Aber wie kann sie aus einem Trott ausbrechen, den sie trotzdem so gut
es geht mitläuft und von dem sie nie gefragt wurde, ob sie ein Teil davon sein
möchte? Wie kann sie ausbrechen aus einer Welt, in der sie längst stehen
geblieben ist, während alle um sie herum weiter gegangen sind und sie selbst am
Ende doch nicht steht, sondern eben mit dem Trott geht? Aus einer Welt, in der
mit jedem Tag die Diskrepanz zwischen dem Diesseits und der Vergangenheit
größer wird, weil das Stehen bleiben nur ein Gefühl ist, das von den anderen
nicht wahrnehmbar ist?
Wie kann sie etwas anhalten, das von außen so normal wirkt? So, als
hätte sie eben alles im Griff, als sei sie auf der Zielgeraden eines langen,
anstrengenden Studiums um danach einen angesehenen Beruf zu ergreifen.

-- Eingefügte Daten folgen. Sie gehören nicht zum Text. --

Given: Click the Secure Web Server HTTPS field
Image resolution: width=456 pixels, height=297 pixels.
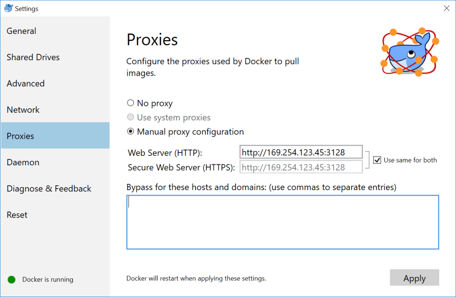Looking at the screenshot, I should (x=301, y=167).
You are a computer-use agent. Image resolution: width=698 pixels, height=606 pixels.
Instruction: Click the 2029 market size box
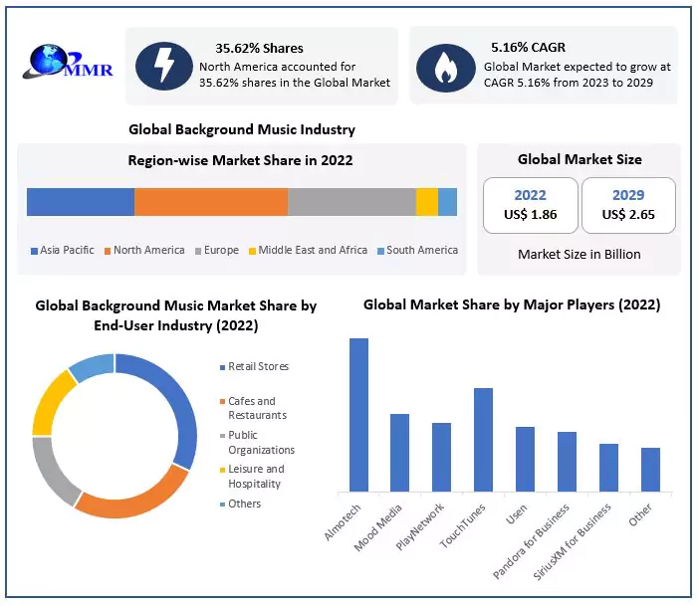point(628,206)
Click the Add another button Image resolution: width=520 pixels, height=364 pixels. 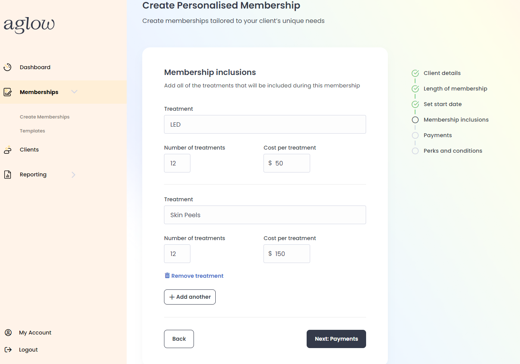[x=190, y=297]
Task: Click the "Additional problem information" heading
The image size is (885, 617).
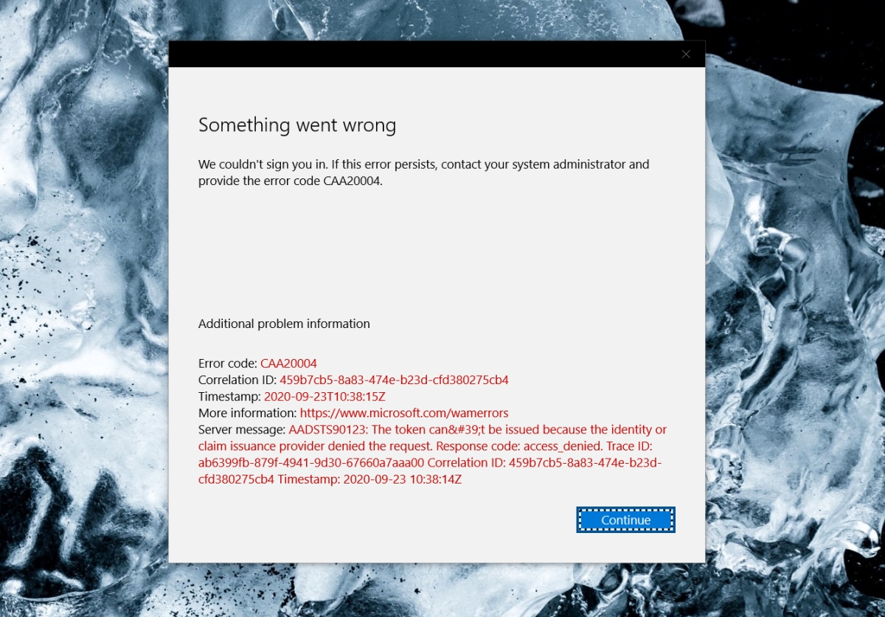Action: pos(284,324)
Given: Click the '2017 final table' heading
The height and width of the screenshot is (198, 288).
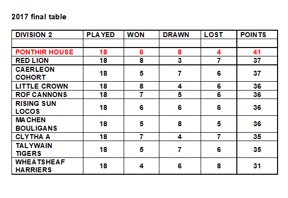Looking at the screenshot, I should 39,17.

Wie kann sie eigentlich mit dem was sie hat, nicht glücklich sein? Wie
kann es sein, dass trotz allem immer noch etwas fehlt?
Vielleicht ist es eine Sache, die zu den Grundbedürfnissen des Menschen
gehört, lange bevor die Gesellschaft uns zu Zahnrädern in ihrem System gemacht
hat.
Einfach nur ein wenig Geborgenheit. Sicherheit. Wärme. Stabilität.